The argument was ironclad, so after changing planes in Atlanta, Amsterdam, Moscow, Atlanta again, and Novosibirsk, a stout Antonov AN-2 landed me in Ochin Kholodny, Russia, at the northern end of the Lena River. Ochin Kholodny is sort of like South Bend: flat landscape, river, snow...just way more so. I imagine the people would be quite hospitable if anyone else lived here. 

It has been a great experience so far. Each day, I leave my hut, forage for firewood, return to my hut, stoke the fire, then forage for more firewood, then return to the hut again, stoke the fire again, etc. That is pretty much what I do. Every second Thursday, Arkady comes to check on me and renew my supply of potato soup.

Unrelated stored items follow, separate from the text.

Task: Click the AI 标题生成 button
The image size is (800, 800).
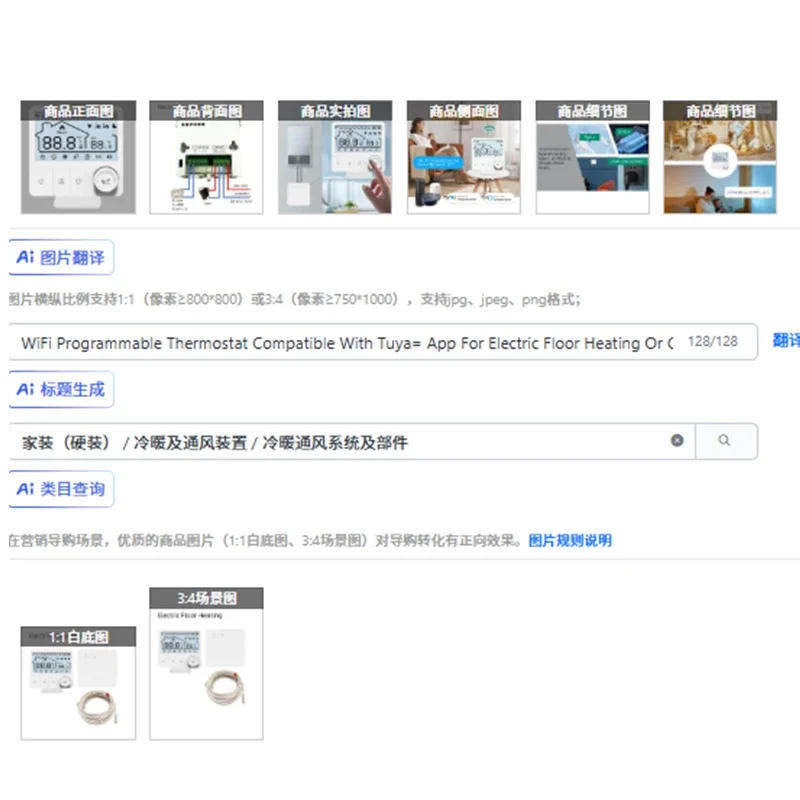Action: point(61,389)
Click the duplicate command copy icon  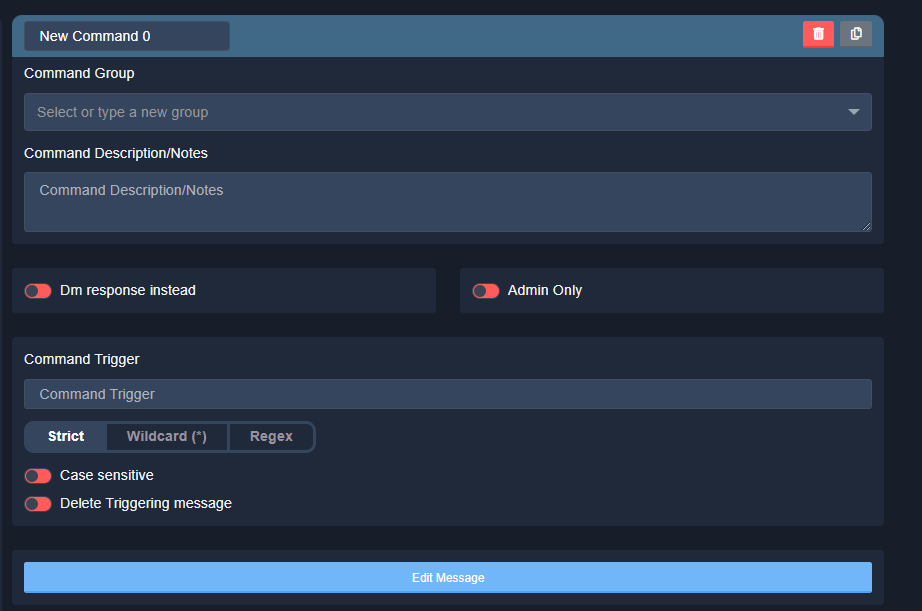point(856,34)
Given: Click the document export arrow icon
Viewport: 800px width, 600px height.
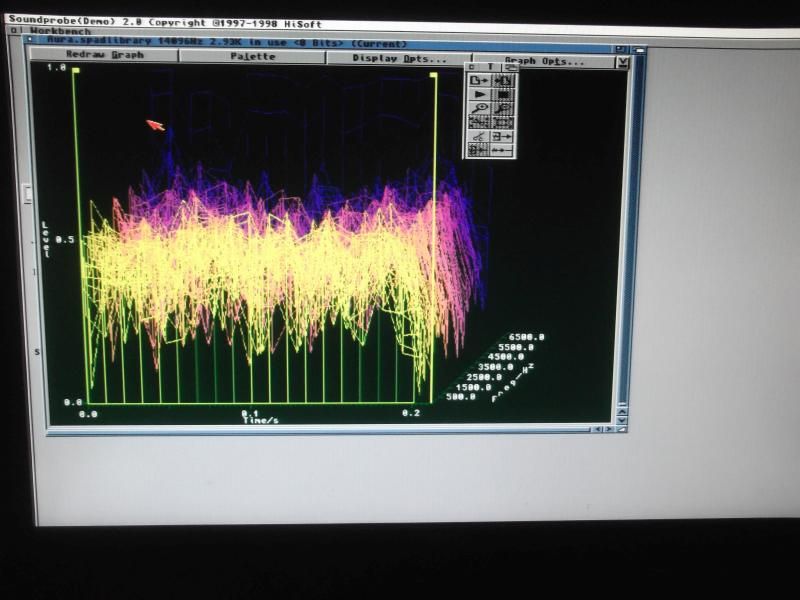Looking at the screenshot, I should pyautogui.click(x=478, y=80).
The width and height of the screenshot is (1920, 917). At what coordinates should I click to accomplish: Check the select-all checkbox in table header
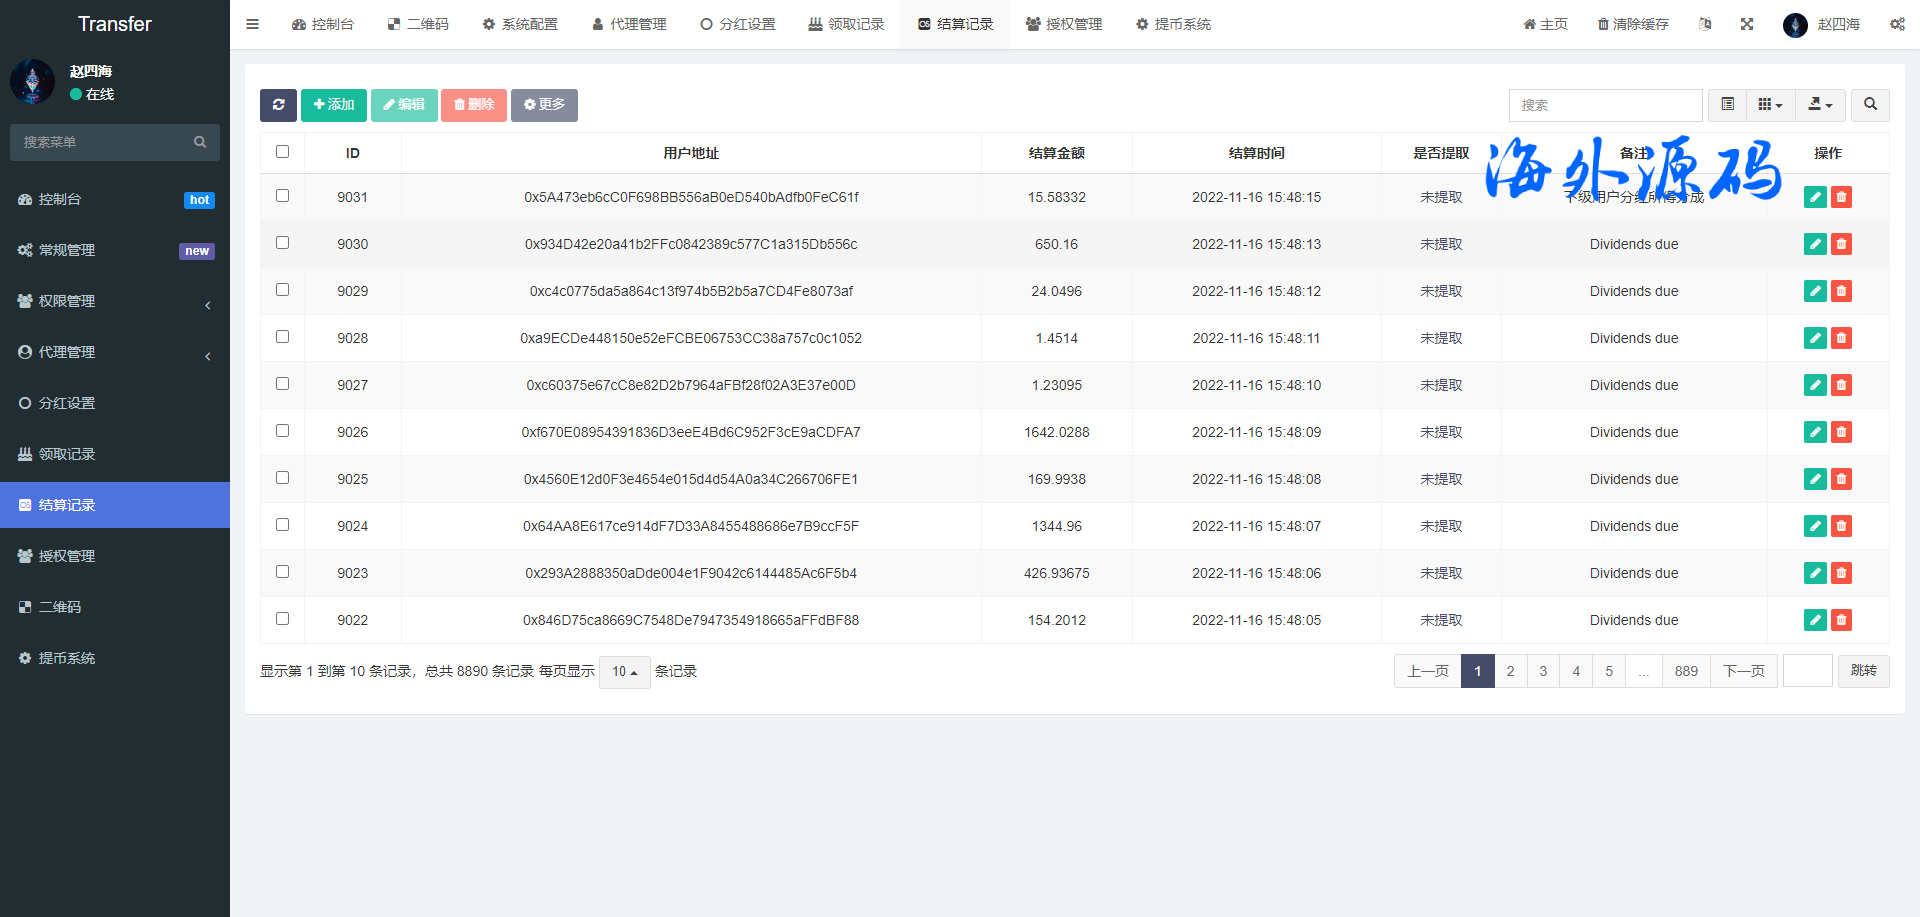283,152
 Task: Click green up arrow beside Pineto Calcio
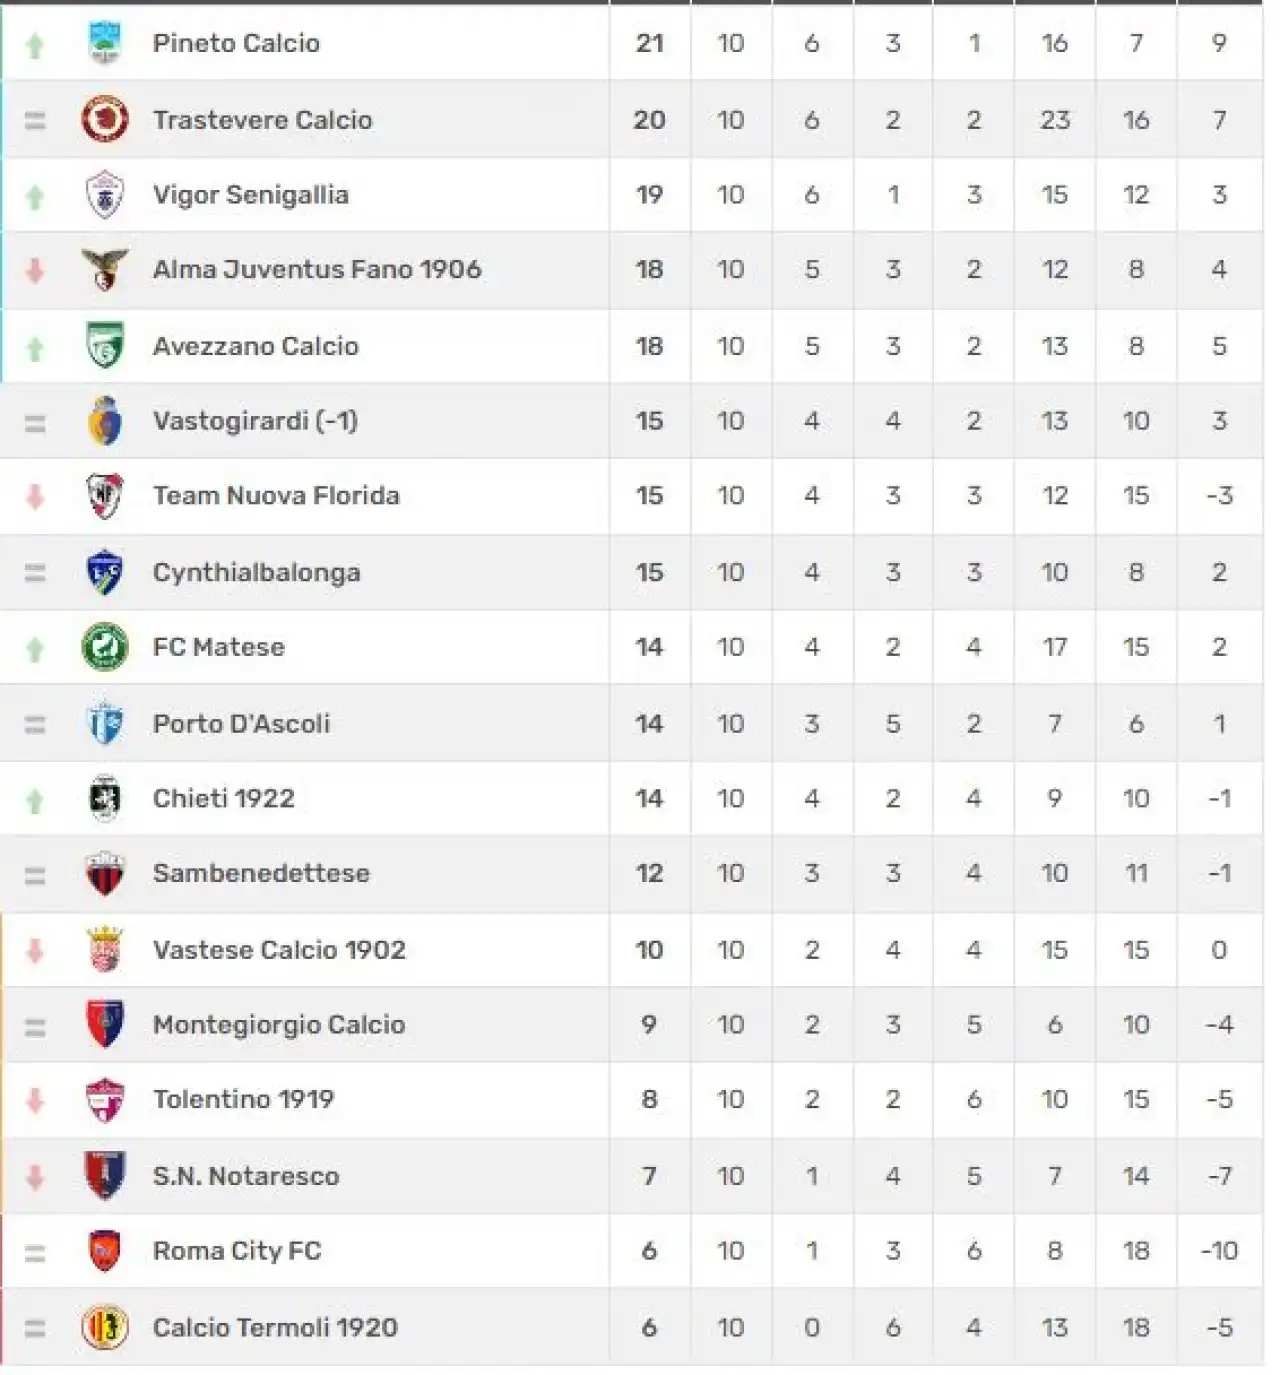[35, 45]
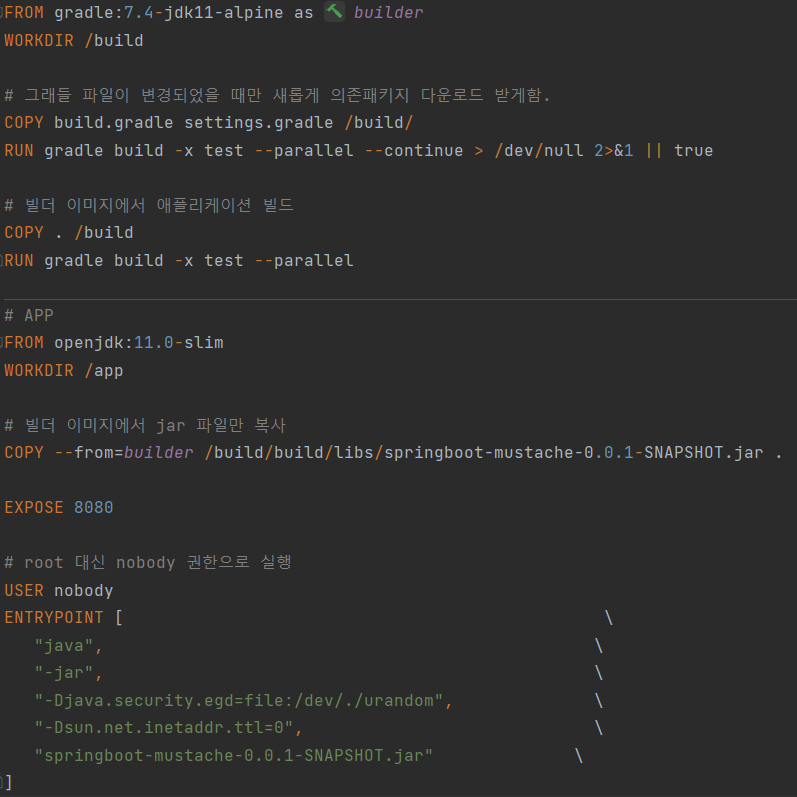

I've seen plenty of muon hits but all were eliminated by the veto counters above the main detector. Well, there was one zoo event but I think that was from when a bear chewed on the signal cable to one of the PMTs.

I'll be back at Notre Dame soon after they are able to get the AN-2 started. As always, I'll leave you with some pictures:


Ochin Kholodny in its heyday under Czar 
Nicholas II during a rare July thaw.

The first signs of spring.

The bear.

*That is, April Fools Day..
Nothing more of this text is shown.